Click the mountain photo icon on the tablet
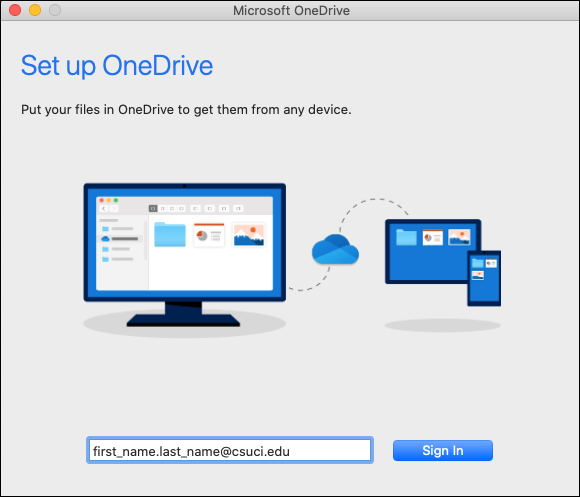 pyautogui.click(x=459, y=237)
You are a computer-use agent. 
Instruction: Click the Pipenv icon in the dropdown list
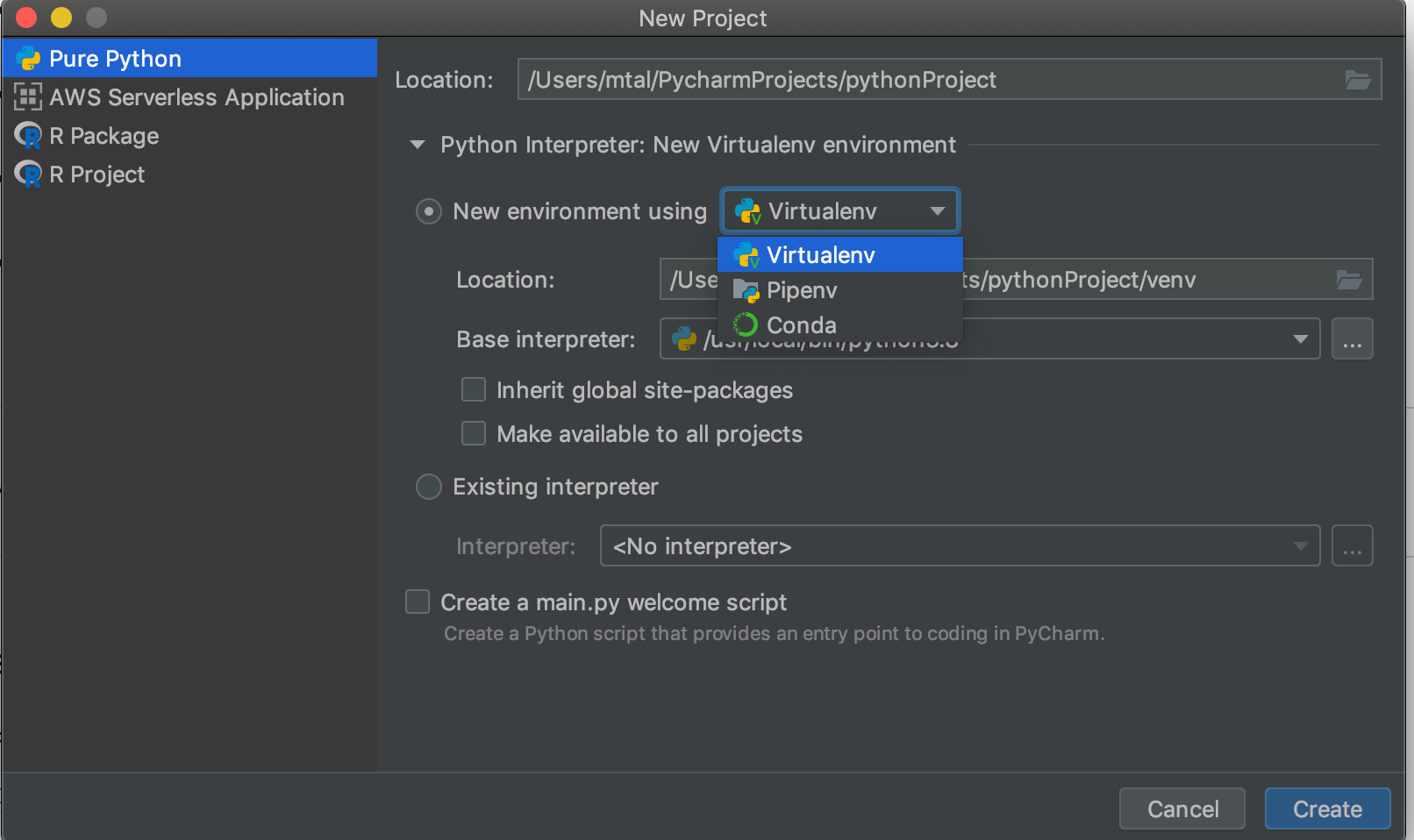[745, 290]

* [Your task]
Please reproduce all the records above, replacing every "icon" with "symbol" and leaving everything else unchanged. Omit the pictures.

* [Solution]
Click the mountain photo symbol on the tablet
 pyautogui.click(x=459, y=237)
You are a computer-use agent. 
Instruction: Click the Pipenv symbol in the dropdown list
[745, 290]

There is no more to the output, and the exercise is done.